When we first got engaged, it was fun to think about all of the things that our wedding could be. But it turns out that what made it so fun was that we were thinking about the planning completely backwards.
Once we started the bigger, necessary steps to get wedding planning off the ground, like looking at venues, my head was buzzing with budgets, locations, and trade-offs — and I wanted nothing to do with any of it.
Let’s step back for a moment.
The “honeymoon period” of wedding planning
Within days of getting engaged, we started to have a lot of fun thinking about the highly personal details of our wedding — the favors, the décor, and the music playlist.
Friends and family back home were all too happy to share in our unwitting bliss by not being concerned with anything more than the ring and the proposal.
But now that we are a couple of months into our engagement, my fiancé and I are past the point where the only question people ask is how he proposed; now, everyone also wants to know whether we’ve set a date.
And setting a date, as it turns out, is overwhelming. It’s overwhelming because in order to set a date, we need to pick a venue. And picking a venue — especially one in New York — is overwhelming.
The reality check
We dutifully started to look into venues online, and asked for recommendations among friends and acquaintances. Before long, we had put together a diverse list of venues — big, small, indoor, outdoor, traditional, alternative, and so forth. And while it did strike us as odd that almost no place publicly listed their prices, with as many options as we had, this was going to be easy, right?

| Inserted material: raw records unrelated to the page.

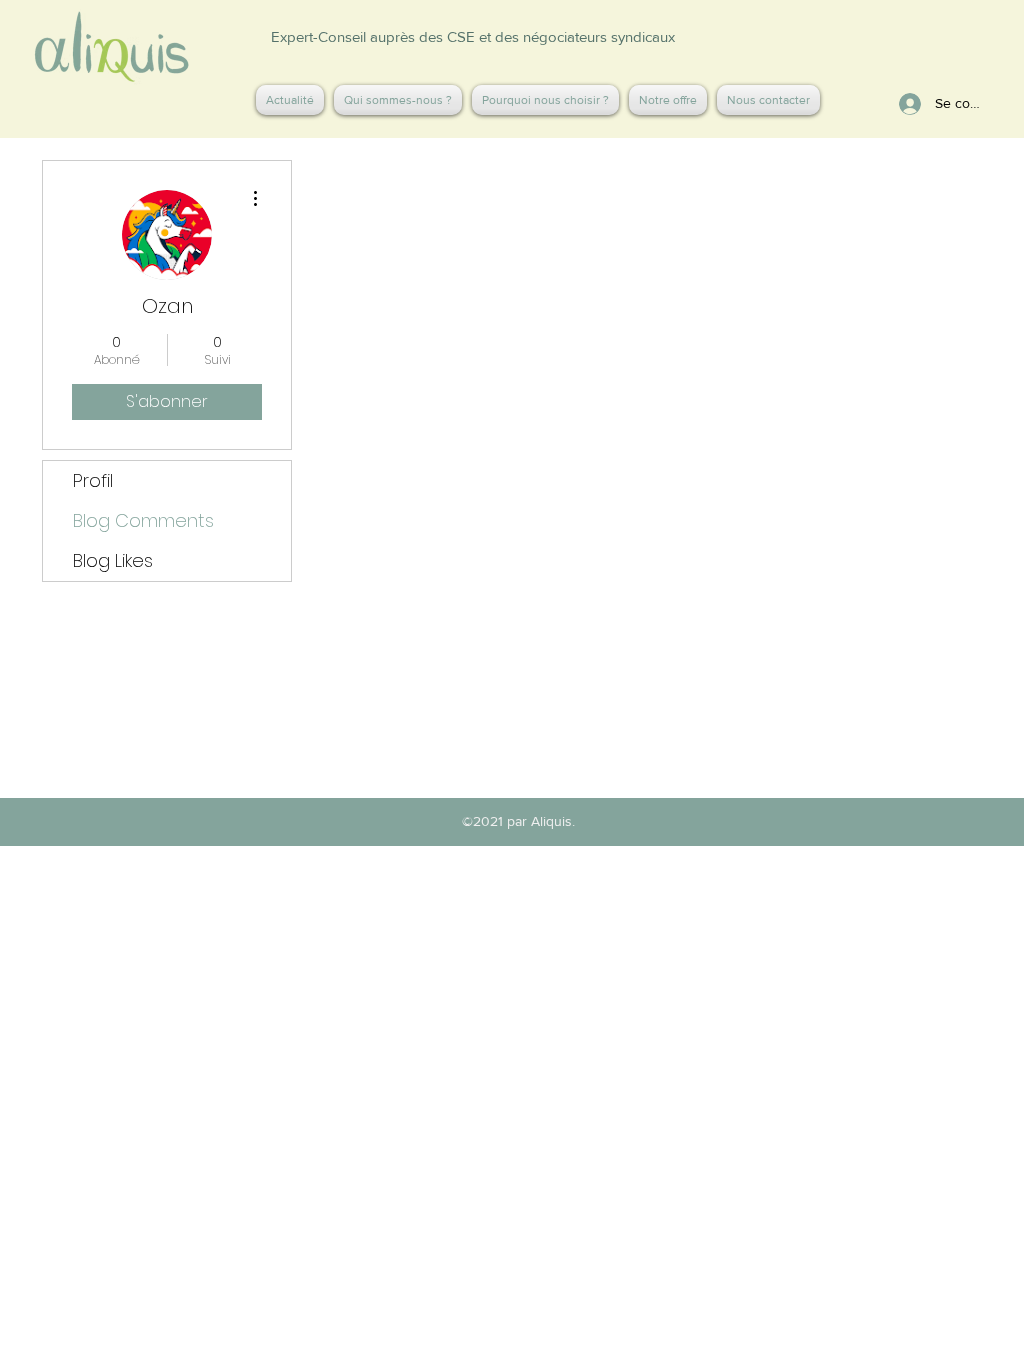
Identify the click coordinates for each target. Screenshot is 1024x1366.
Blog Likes (113, 560)
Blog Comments (143, 520)
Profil (93, 480)
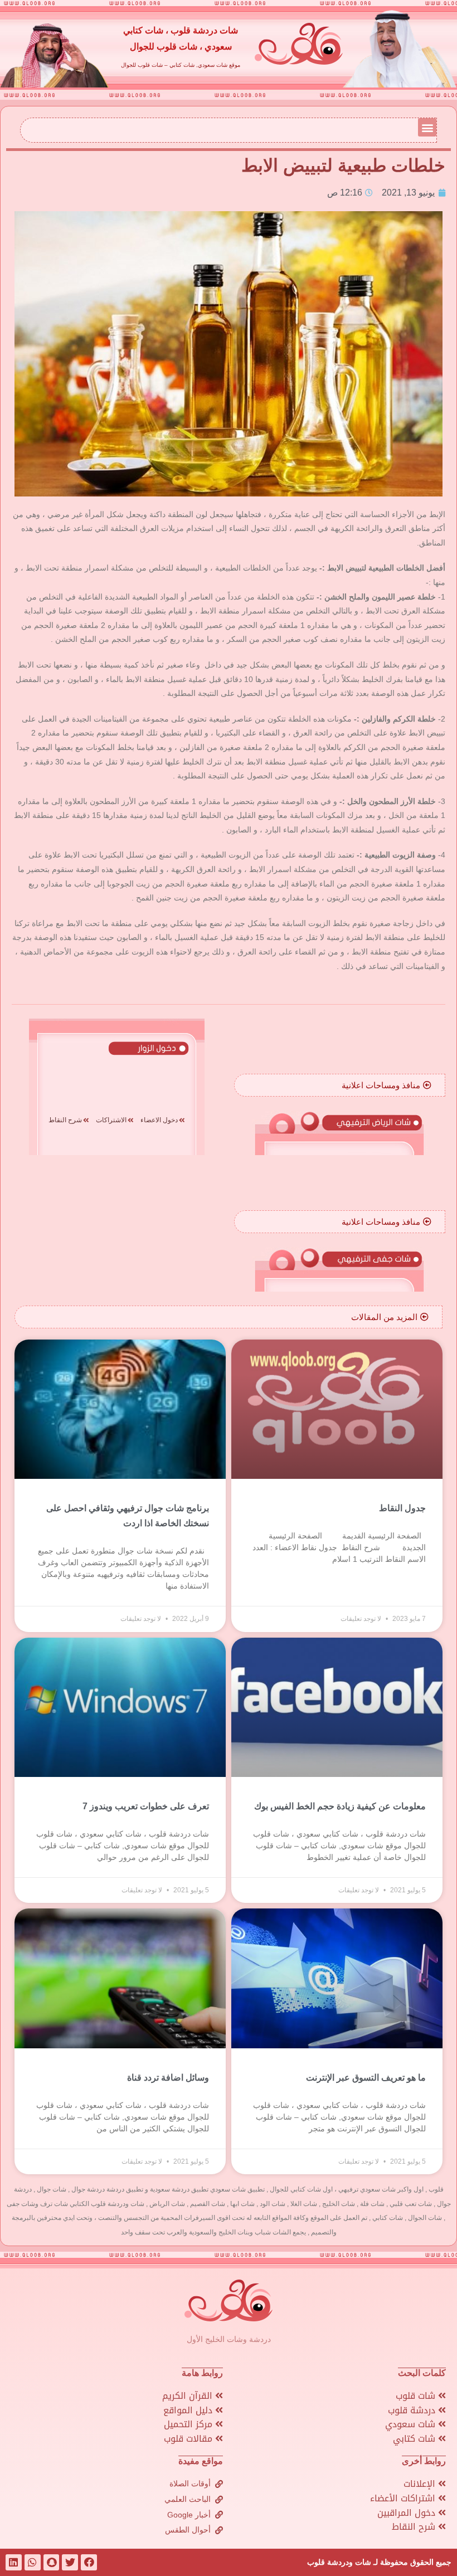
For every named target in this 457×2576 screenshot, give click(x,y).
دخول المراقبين (407, 2512)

We emailed a dozen of our favorites.
One of the first to get back to us was within walking distance of our homes. I figured this would be a good practice run to get introduced to the process. Even if we didn’t like it, it would inform us to which questions we should ask about other places and how things like decorations and space might come into play.
When we arrived for our appointment, the place seemed nice, if maybe a little old and dusty, but we told each other that just added to its charm. During the tour, we found that if the weather allowed us to have the entire party outside, we’d have to get two different sets of chairs to accommodate grass and rocks — not to mention having to compete with street noise and the unsightly traffic, playground, and alleys visible over the waist-high fences. And if we chose or were forced to hold it indoors, half of our guests would have to stand to watch the ceremony.
The informative, personable director giving us the tour was wonderful, but as every little annoying compromise added up, we started to get turned off.
And that’s when we talked price — a price that would have taken us to the very edge of our budget — and this was before we had spent a penny on anything other than venue, chairs, and food.
I thanked the director warmly, but left in a daze.
I got back home as the emails from the other venues started to roll in — each promising its own high price alongside too many compromises. Looking at the number of places we’d have to weigh these for, I panicked.
I had dreamed our walk-throughs would paint a dazzling picture of our event, but all I felt was anxiety.
It was in this cloud of anxiety about overpriced, compromise-heavy New York venues that we decided to take a long break from even thinking about venues.
But after attending a relative’s wedding a few weeks ago, and having an engagement party last weekend, we realized that the longer we allow ourselves to stay overwhelmed, the longer we put off our wedding, and the further we are from getting married.
We had to get serious about planning again. But this time, I’m determined to make it fun.
In order to work toward securing a venue, while still enjoying the process, we’ll do as much research as possible before the visit and pair each walk-through with an excuse for an adventure, like going on a hike in North Jersey or out for dinner and dancing in Philadelphia.
Do you have any other tips to get over the hurdle of looking at venues?